* [Records provided]:

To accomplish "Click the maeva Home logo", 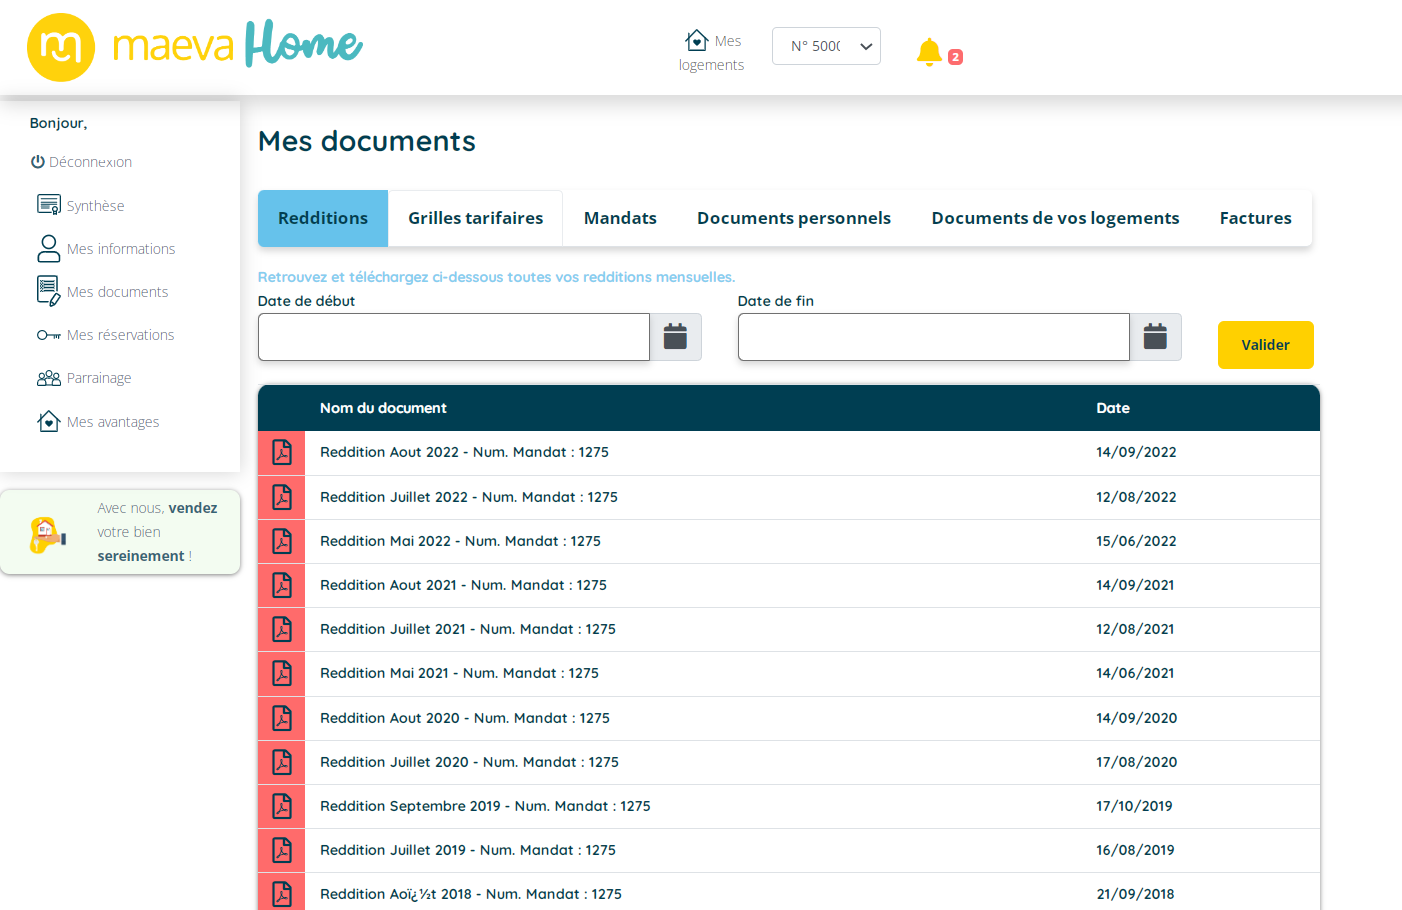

--

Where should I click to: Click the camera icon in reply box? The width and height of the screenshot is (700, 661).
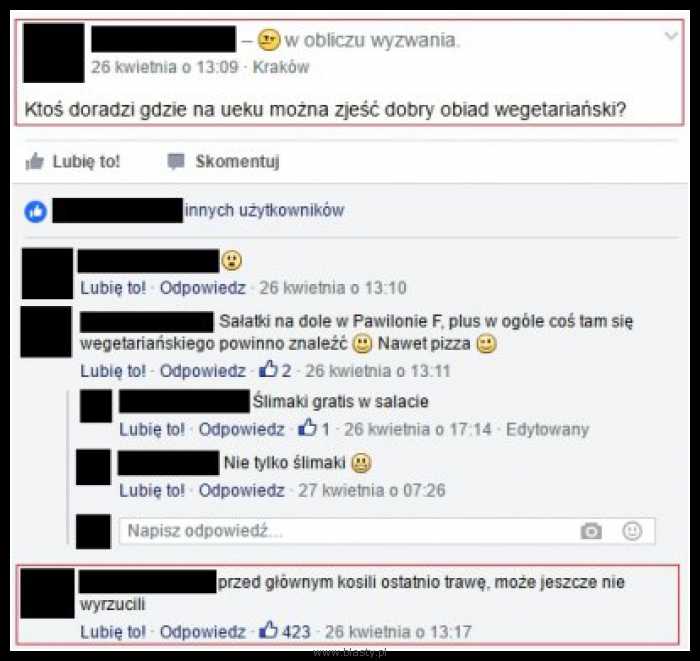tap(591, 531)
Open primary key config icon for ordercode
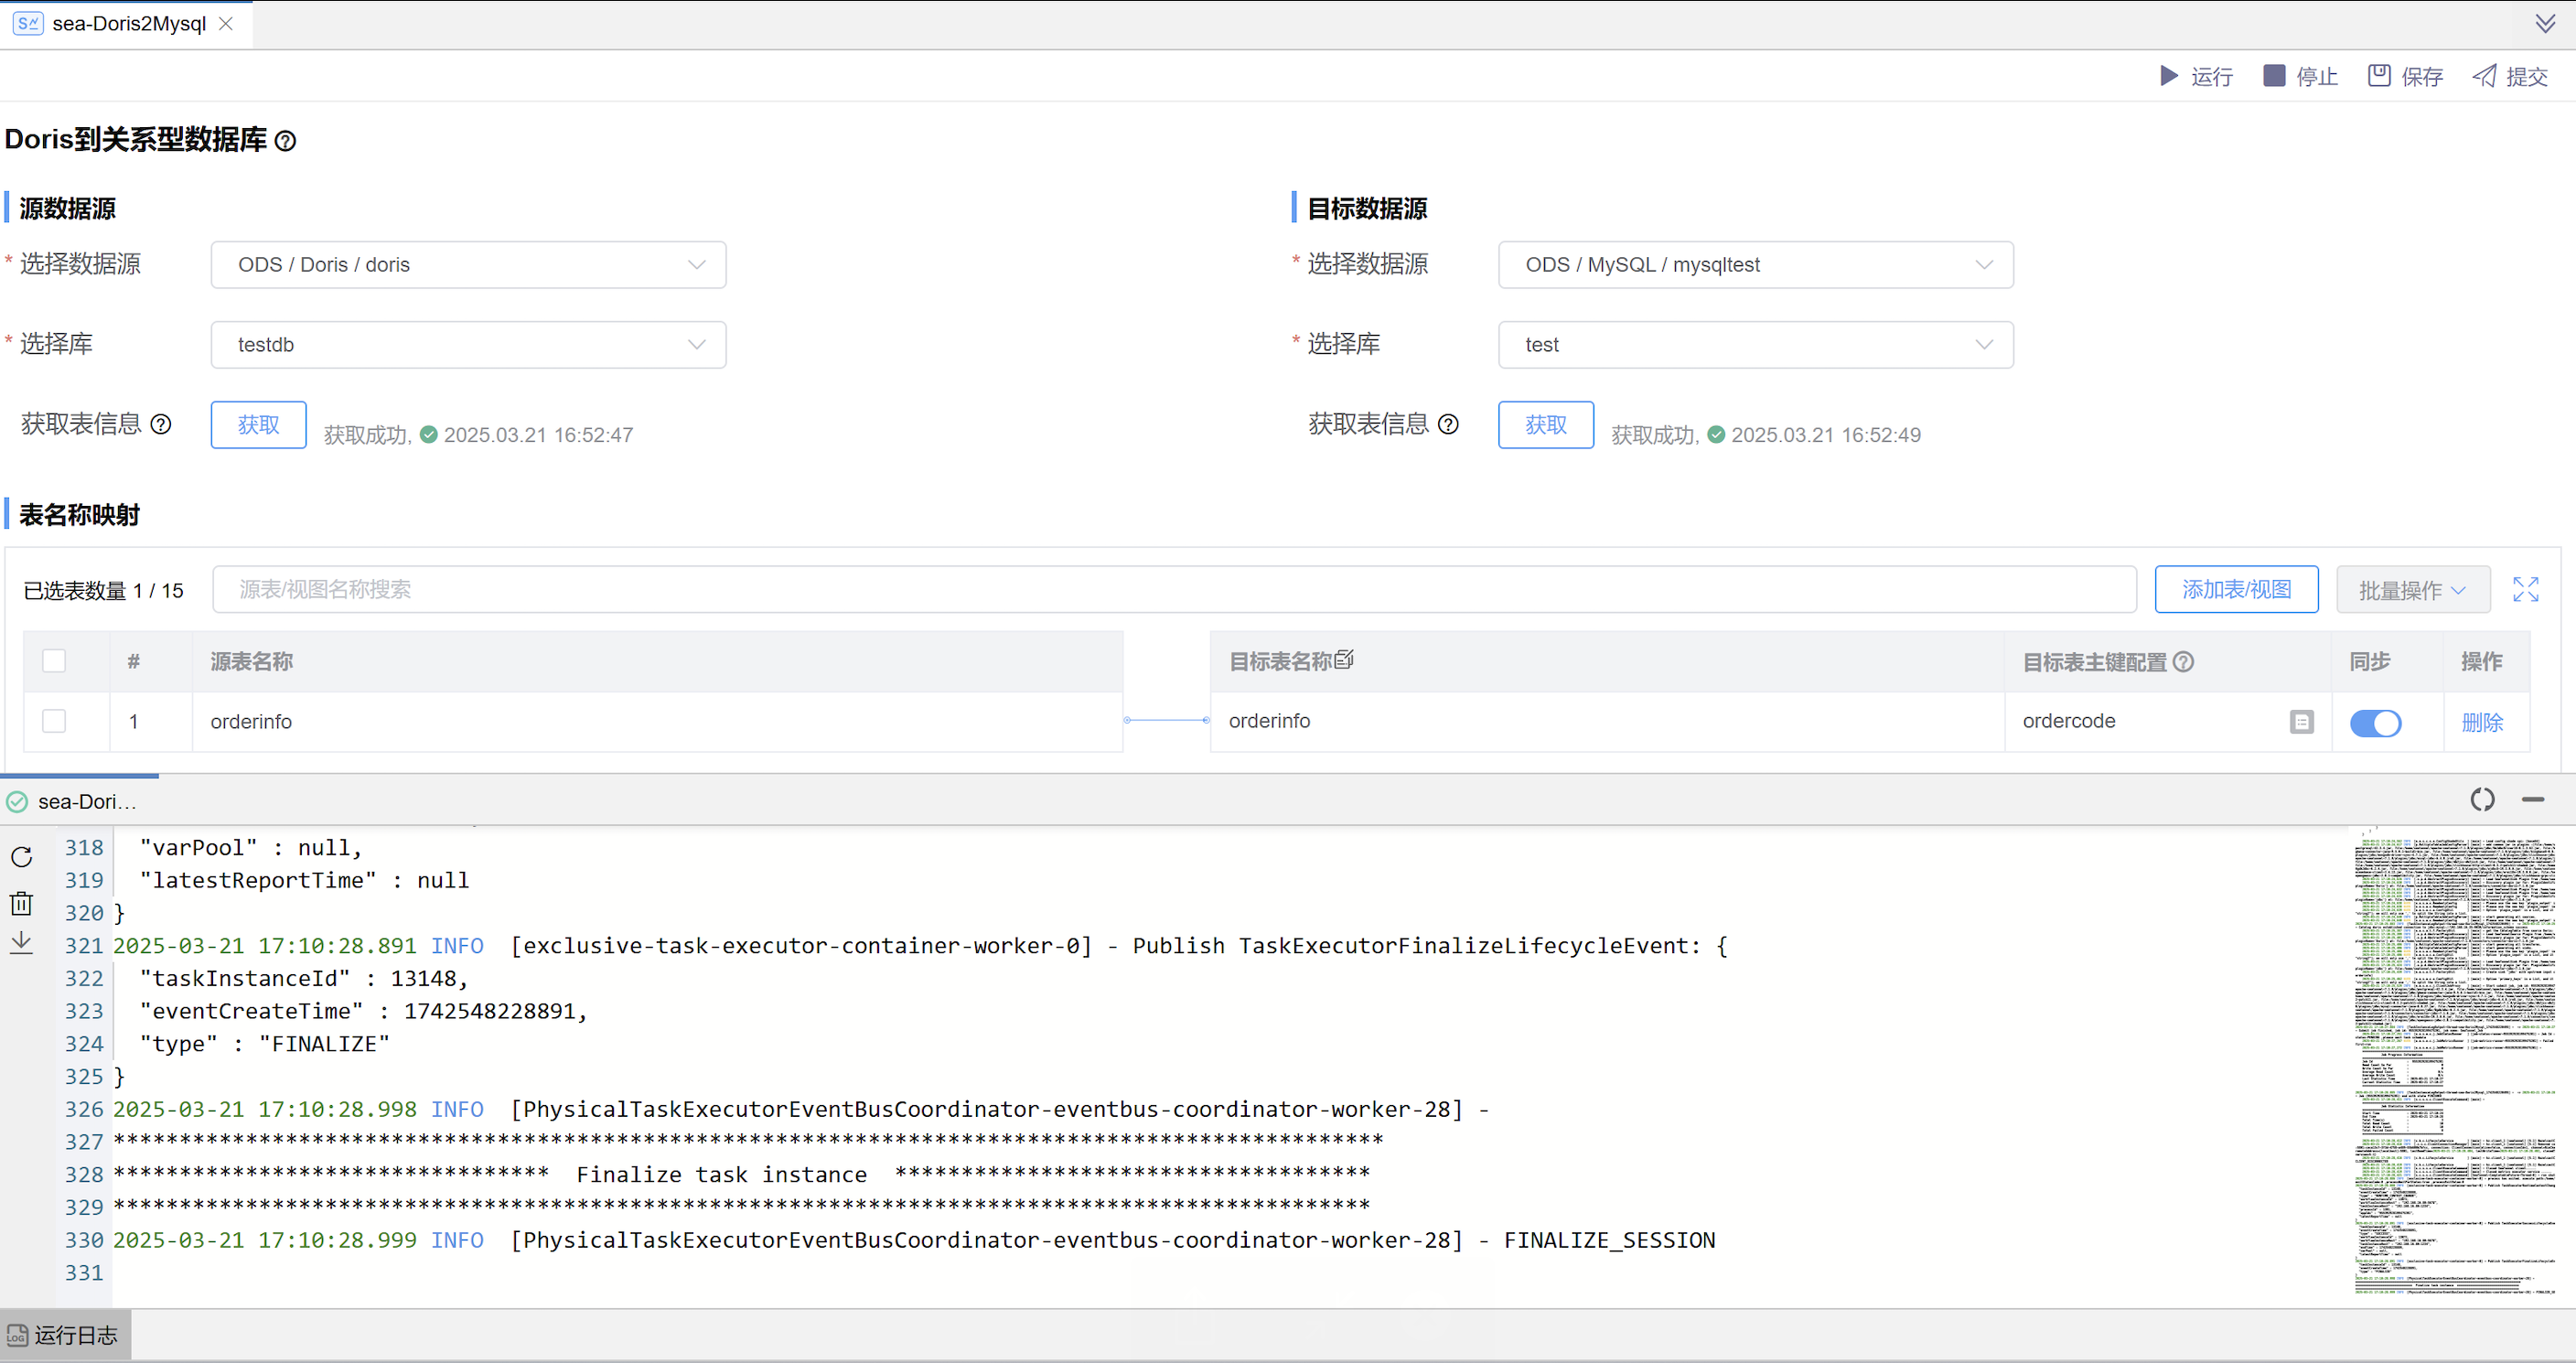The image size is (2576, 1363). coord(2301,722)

* [Instructions for the task]:
Reproduce the rows exactly, from the line containing "Where should I" up to and including the line containing "The image size", and omit the pictures from your answer.

* [Full response]:
Where should I click to: Click the camera icon in reply box? The width and height of the screenshot is (700, 661).
tap(591, 531)
Open primary key config icon for ordercode
The image size is (2576, 1363). coord(2301,722)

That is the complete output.